Tout le long des séances de torture, il nous était demandé de dire la vérité sur notre participation à l’attaque du camp d’Akouédo. Lorsque nous leur disions que nous sommes étrangers à cette attaque, c’est comme si nous ravivions la haine en eux et du coup, ils durcissaient leurs méthodes. Pour eux, il fallait que nous reconnaissions les faits d’implication dans l’attaque du camp pour que cessent les pires sévices que nous subissions.
Nioulé Liaysel Arsène, maçon, né le 22 décembre 1977, originaire de Toulepleu «Mon bras droit est mort, il ne fonctionne plus…»

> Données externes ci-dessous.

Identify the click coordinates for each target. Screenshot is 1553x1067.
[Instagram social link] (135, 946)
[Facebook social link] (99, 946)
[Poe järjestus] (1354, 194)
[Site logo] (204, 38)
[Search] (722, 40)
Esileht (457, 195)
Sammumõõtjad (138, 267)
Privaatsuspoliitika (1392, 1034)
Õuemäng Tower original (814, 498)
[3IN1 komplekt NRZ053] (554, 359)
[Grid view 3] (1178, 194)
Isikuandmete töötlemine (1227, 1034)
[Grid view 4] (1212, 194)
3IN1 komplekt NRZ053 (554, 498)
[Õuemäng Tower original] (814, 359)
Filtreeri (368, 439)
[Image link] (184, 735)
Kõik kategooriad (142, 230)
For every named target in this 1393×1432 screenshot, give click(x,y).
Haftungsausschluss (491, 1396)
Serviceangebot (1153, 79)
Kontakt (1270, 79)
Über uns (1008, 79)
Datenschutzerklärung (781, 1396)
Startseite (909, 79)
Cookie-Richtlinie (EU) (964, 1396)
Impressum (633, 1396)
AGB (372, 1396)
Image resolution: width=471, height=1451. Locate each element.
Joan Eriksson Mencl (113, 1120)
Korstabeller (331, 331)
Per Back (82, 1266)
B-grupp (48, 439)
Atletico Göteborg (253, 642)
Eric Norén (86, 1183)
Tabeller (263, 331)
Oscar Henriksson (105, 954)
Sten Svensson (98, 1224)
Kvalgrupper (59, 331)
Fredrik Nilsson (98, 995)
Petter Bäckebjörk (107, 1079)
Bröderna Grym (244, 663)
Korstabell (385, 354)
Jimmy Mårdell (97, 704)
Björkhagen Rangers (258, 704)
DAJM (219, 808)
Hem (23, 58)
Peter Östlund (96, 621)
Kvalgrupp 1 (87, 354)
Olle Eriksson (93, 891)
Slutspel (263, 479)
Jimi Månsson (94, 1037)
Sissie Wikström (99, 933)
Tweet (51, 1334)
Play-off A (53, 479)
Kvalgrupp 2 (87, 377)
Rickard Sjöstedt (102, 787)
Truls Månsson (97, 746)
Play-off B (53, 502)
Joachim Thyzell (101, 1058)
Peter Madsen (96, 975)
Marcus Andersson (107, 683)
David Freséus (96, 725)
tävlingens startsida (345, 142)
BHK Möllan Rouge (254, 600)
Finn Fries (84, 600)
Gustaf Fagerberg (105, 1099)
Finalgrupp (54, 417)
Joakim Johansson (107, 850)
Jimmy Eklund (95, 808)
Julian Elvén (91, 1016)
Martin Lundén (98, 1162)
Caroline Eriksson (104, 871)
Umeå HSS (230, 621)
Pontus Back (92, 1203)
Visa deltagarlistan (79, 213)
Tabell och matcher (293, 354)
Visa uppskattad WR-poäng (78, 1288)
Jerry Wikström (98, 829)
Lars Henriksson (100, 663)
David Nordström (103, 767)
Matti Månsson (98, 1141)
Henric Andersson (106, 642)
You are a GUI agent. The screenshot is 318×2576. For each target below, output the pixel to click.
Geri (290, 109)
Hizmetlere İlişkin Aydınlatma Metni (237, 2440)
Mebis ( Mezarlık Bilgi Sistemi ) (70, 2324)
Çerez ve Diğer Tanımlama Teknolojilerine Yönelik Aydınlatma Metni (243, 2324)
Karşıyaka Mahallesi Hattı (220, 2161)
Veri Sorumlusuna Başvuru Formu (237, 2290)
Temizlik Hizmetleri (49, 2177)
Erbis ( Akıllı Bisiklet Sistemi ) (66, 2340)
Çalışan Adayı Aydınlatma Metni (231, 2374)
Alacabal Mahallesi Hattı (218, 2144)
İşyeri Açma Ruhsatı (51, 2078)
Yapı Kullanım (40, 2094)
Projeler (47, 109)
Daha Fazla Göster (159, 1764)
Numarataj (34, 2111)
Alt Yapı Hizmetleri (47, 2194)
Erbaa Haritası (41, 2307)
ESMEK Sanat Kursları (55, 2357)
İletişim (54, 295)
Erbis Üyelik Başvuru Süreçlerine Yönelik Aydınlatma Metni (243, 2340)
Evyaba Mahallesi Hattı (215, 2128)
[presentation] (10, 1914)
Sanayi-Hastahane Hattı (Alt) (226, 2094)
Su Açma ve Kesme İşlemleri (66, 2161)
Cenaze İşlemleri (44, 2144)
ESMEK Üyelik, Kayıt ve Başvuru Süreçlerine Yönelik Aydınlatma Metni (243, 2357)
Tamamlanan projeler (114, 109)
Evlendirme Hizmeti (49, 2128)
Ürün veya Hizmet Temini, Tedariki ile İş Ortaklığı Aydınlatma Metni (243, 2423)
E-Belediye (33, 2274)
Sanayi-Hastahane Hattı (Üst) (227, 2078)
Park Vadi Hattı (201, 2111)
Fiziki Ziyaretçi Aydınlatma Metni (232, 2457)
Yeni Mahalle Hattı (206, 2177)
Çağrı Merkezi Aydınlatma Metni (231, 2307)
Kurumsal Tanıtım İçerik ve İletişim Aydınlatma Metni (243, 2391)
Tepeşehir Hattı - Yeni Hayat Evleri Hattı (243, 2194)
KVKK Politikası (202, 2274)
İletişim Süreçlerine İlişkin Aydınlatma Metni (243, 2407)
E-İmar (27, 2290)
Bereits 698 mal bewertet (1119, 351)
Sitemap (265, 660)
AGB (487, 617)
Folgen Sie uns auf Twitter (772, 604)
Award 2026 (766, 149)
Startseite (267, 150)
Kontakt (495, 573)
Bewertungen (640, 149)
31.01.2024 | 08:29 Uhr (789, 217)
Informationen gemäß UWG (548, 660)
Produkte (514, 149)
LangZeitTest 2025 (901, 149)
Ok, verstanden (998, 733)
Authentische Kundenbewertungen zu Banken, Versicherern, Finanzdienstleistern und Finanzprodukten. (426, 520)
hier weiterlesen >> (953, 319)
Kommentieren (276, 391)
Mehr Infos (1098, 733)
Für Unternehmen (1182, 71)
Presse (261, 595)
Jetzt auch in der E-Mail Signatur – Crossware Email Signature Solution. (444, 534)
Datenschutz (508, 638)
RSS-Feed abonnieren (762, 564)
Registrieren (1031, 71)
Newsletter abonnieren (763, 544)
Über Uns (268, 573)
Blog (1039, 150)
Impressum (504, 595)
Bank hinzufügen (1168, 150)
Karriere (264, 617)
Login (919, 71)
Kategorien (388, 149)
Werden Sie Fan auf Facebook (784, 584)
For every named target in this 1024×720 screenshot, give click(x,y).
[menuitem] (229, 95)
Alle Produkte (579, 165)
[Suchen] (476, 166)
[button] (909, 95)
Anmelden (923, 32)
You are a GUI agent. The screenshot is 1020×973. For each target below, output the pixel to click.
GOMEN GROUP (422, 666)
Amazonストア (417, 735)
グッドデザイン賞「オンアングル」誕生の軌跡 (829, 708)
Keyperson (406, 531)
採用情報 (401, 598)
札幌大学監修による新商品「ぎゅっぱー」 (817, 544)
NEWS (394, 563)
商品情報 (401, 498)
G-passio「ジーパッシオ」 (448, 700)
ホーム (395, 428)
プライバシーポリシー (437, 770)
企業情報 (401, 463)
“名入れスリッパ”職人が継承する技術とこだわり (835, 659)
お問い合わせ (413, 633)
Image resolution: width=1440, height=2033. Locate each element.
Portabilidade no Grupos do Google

J’ai été arrêté le 20 octobre 2012 à Cocody-Angré au même titre que Zéan Gnandé Apollinaire avec qui j’écume des chantiers de construction pour exercer mon métier de maçon. Les éléments de Chérif Ousmane m’ont fait coucher sur le ventre après avoir ligoté mes pieds et bandé mes yeux. J’ai également reçu des coups de crosse sur la tête parce que, selon eux, je suis le commanditaire de l’attaque d’Akouédo. C’est dans cette furia qu’ils exigent que je dévoile l’identité de toutes les personnes impliquées dans cette attaque. Pourtant, je n’en sais rien. Conduit à la base marine de Locodjro, j’ai été à nouveau ligoté (mes pieds et mes bras) sur deux poteaux de 22 heures jusqu’à 17h le lendemain, c’est-à-dire le dimanche. Ce n’est pas tout. Pendant ce temps, je suis régulièrement électrocuté pour m’amener à faire des aveux qu’ils veulent bien entendre. Au moment où je vous fais ce témoignage, mon bras droit est mort, il ne fonctionne plus. Nous avons été conduits à la Dst où nous avons été auditionnés quelques jours après, nos tortionnaires sont allés nous confier à Koné Zakaria au camp Génie. Avant de nous embarquer pour la Maca, nous avons à nouveau transité par la Dst.